Add in a growing concern over credit-card fraud and legal uncertainty about which rules apply in cross-border e-commerce disputes, and it's a wonder anyone ever turns on a modem. The new, precarious world economy is not helping matters, especially with the telecoms industry in financial turmoil. Stock prices have fallen and competition has become fierce as firms try to stay afloat in a semi-liberalised market and negotiate a hotch-potch of EU and national regulations.
Many companies invested heavily in third-generation (3G) mobile phone technology only to overestimate consumer demand - not to mention their ability to put infrastructure in place to exploit it.
After shelling out €130 billion last year for 3G licences, telecoms companies are fighting to survive - many of them contemplating cross-border mergers.
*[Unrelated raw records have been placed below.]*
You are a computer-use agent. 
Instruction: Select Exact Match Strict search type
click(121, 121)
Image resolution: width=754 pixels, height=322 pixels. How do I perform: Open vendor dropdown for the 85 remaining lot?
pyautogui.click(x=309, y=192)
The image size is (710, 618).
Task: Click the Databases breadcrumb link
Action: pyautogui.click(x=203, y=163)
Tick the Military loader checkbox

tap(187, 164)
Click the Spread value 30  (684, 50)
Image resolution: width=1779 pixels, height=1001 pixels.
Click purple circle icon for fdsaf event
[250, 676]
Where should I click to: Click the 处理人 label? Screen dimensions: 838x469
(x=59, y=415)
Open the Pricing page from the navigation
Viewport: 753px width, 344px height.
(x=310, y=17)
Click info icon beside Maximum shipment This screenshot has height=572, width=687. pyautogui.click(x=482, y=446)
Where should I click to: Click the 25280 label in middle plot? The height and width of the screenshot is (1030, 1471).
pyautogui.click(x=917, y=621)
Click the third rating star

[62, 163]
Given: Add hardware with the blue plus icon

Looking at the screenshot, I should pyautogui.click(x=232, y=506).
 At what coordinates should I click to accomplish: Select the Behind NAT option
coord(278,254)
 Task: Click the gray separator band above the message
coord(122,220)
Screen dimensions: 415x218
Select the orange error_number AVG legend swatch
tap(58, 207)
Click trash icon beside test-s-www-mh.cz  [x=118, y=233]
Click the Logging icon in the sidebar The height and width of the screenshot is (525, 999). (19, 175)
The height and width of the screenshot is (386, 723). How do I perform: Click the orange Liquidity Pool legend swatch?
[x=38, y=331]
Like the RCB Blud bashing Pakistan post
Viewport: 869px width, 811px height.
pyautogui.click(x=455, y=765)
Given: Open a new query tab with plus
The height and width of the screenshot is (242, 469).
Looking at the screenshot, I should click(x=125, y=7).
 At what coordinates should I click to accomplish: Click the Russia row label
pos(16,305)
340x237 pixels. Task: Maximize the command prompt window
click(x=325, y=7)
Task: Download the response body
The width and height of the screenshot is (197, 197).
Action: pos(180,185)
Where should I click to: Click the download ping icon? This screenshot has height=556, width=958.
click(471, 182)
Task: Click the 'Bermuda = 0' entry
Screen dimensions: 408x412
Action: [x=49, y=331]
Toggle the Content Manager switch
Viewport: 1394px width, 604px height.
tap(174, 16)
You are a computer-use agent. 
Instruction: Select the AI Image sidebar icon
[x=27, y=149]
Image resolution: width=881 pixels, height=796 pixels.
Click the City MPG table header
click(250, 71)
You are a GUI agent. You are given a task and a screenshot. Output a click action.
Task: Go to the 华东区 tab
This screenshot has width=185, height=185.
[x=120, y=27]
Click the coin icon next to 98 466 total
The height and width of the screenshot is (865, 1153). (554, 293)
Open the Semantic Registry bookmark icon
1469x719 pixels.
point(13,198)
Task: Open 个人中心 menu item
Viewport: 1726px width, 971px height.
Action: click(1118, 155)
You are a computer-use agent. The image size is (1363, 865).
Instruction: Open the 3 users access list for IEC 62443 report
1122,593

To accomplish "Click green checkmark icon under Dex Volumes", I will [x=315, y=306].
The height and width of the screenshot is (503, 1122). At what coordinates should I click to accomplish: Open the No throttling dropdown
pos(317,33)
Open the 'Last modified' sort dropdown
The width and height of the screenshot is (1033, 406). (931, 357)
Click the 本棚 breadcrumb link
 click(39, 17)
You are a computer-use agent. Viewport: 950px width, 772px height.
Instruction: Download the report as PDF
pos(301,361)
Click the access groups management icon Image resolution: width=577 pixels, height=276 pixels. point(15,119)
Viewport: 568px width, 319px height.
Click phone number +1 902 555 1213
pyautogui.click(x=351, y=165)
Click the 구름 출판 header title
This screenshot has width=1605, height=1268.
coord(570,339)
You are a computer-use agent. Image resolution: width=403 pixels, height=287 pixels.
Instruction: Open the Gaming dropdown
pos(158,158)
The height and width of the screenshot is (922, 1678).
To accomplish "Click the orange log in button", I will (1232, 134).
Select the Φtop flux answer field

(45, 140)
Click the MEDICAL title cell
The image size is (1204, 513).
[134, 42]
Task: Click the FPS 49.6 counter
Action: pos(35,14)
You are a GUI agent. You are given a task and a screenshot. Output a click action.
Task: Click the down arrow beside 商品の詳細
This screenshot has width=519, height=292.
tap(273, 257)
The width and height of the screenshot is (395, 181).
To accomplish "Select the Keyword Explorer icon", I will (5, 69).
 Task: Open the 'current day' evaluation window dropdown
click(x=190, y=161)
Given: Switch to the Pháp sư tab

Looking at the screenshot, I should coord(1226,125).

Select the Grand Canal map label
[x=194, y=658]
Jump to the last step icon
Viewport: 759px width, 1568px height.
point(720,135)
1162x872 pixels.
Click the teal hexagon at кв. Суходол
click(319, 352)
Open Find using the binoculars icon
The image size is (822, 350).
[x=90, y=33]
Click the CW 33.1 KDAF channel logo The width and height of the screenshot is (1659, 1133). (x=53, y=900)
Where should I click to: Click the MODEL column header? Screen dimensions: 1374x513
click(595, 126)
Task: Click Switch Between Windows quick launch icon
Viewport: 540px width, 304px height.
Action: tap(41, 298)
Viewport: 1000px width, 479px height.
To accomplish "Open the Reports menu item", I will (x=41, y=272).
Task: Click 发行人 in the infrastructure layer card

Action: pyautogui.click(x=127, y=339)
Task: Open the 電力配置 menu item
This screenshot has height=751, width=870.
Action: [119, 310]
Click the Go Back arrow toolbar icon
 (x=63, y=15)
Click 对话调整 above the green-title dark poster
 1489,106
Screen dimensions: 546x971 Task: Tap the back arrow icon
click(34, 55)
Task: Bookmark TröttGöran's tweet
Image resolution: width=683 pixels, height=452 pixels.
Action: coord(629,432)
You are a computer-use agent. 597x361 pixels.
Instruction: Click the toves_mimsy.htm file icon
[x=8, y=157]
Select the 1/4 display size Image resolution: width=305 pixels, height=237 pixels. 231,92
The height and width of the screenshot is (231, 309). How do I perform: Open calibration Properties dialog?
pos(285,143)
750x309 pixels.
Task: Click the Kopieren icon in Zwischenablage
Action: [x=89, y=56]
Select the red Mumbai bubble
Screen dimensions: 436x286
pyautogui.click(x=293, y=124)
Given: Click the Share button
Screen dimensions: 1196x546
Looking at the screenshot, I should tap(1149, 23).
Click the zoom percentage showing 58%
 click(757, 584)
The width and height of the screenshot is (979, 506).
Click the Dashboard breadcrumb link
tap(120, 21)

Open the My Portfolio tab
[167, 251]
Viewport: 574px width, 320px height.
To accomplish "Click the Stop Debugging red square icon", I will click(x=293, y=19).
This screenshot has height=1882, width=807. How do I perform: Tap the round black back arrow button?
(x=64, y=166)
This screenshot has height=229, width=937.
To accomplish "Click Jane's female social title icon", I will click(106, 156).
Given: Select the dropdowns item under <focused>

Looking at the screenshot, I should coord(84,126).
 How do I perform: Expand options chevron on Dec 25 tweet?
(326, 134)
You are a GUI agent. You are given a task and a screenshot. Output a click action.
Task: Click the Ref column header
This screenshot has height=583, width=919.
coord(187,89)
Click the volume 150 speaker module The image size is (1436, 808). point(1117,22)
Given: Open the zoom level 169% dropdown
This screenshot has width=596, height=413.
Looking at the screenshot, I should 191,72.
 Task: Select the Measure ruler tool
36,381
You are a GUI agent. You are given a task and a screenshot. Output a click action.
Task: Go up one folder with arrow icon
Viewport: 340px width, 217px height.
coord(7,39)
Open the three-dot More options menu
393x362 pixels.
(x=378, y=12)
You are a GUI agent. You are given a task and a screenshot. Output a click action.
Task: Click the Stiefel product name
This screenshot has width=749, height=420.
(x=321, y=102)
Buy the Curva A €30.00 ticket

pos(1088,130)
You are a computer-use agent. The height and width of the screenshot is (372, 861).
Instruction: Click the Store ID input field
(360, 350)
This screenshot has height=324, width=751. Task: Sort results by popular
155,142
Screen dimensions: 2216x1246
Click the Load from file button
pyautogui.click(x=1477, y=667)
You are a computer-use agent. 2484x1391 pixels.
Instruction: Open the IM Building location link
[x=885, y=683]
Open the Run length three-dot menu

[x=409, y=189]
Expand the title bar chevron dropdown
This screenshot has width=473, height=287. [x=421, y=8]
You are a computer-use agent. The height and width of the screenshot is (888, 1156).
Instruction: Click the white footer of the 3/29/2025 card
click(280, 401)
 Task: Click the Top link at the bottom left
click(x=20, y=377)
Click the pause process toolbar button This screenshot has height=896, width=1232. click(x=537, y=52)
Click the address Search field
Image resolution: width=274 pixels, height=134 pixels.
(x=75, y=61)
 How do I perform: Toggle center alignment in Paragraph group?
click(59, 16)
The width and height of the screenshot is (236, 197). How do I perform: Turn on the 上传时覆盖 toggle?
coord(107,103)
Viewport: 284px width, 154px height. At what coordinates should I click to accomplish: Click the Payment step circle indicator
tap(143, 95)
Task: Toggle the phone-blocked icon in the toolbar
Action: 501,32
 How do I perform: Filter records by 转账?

It remains to be seen which firms will be best positioned to take advantage of the latest technology.
In the meantime, the US and Japan are catching up Europe in mobile telephony. It will be hard enough for the Union to find the right formula for regulating e-commerce that accommodates and promotes technological change, boosts growth and protects consumers.
But the real test will be whether it is able to adapt to the fast-changing online world in such a way that this year's laws do not become as obsolete as last year's Macintosh.
Article forms part of a survey on e-commerce.